Which people are mentioned by name in the book review below?

╭─ Passage given

McMullen on Plott, 'Black Baseball's Last Team Standing: The Birmingham Black Barons, 1919-1962'
William J. Plott. Black Baseball's Last Team Standing: The Birmingham Black Barons, 1919-1962. Jefferson: McFarland, 2019. 345 pp. $49.95 (paper), ISBN 978-1-4766-7788-0.
Reviewed by David Lee McMullen (UNC Charlotte) Published on H-Florida (June, 2020) Commissioned by Jeanine A. Clark Bremer (Northern Illinois University)
Printable Version: http://www.h-net.org/reviews/showpdf.php?id=54492
It was early in the 1927 season; the Birmingham Black Barons were in St. Louis. On the mound was a young pitcher who had just joined the Barons from the Chattanooga Choo Choos, a twenty-one-year-old who was said to throw “the fastest and hardest ball in the circuit.” On this particular day the young pitcher “was throwing hard, fast and wild.” When one of his pitches came too close to the batter, the batter headed for the mound, bat in hand.
From the stands, someone yelled, “You have nothing to defend yourself with. Run, boy, run.” The pitcher raced for the dugout. The batter threw his bat, hitting in the young pitcher in the side. A woman in the stands screamed, “Murder, Murder!” and the crowd went wild. Policemen began manhandling the Baron players and a St. Louis fan jumped onto the field with a knife and headed toward one of the outfielders. Ultimately the pitcher was tossed out and the game called after only two innings of play (pp. 60-61).
The pitcher was Satchel Paige, one of the Negro League’s most famous players, a man who, when Major League Baseball opened to African American players, would become the oldest rookie in Major League Baseball history.
This is the type of detail that William J. Plott provides in his history, Black Baseball’s Last Team Standing. Why focus on the Birmingham team? As the Birmingham World noted in 1949, “Every club in the Negro American League wants to play in Birmingham because of the huge crowds, the roaring enthusiasm and of, course, the gate receipts, which top the returns of any park in the circuit. Baseball in this city is more than a pastime … it is a passion” (p. 184).
“America’s pastime,” which baseball is often called, is a game that has been part of American history for almost two hundred years. Unfortunately, like so much of that history, it was a segregated sport. African Americans have played baseball almost since the beginning, but it was not until the middle of the twentieth century that professional baseball was finally integrated.

╰─
╭─ Entries provided

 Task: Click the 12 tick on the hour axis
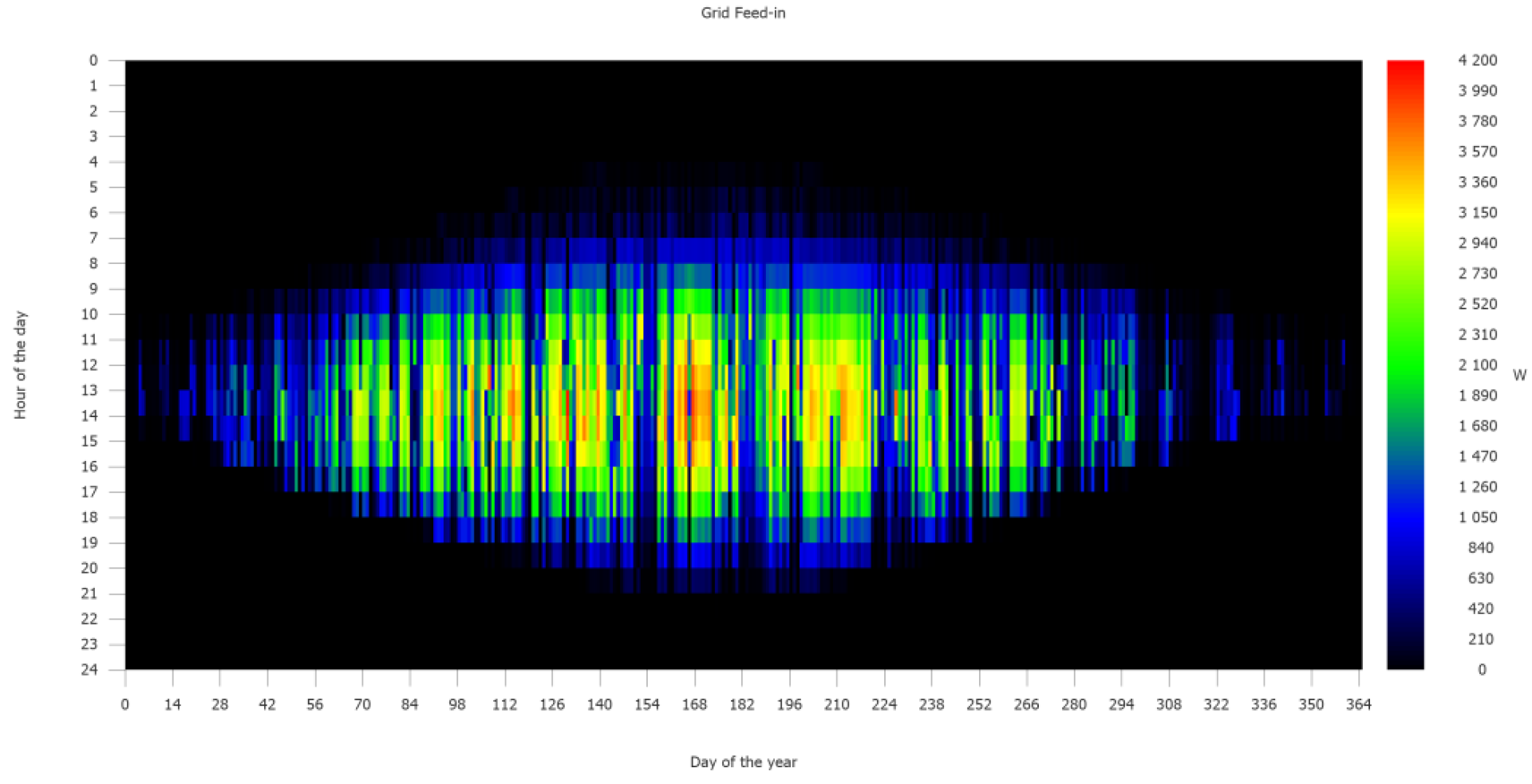point(89,365)
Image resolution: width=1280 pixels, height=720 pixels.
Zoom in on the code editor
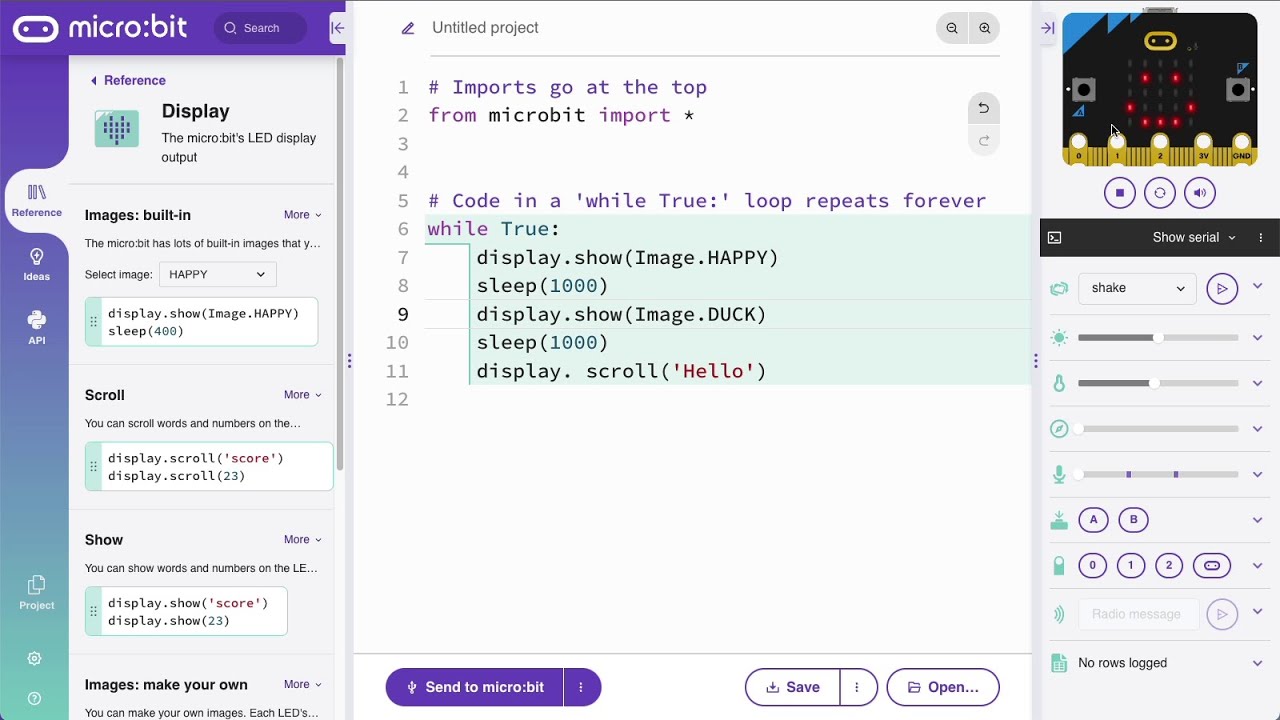click(x=985, y=28)
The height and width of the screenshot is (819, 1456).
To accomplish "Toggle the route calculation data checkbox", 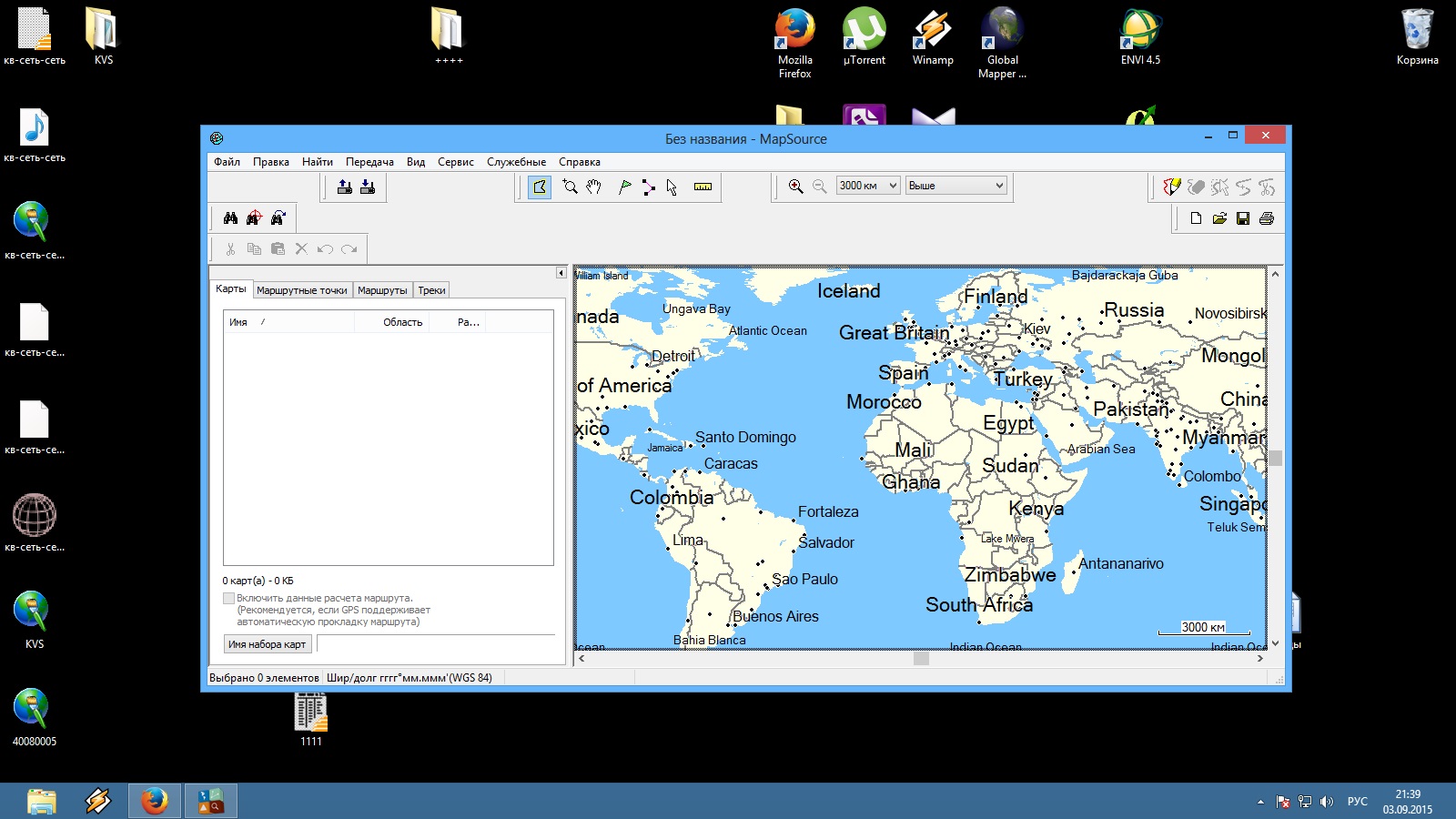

╰─

Expected output: William J. Plott, David Lee McMullen, Jeanine A. Clark Bremer, Satchel Paige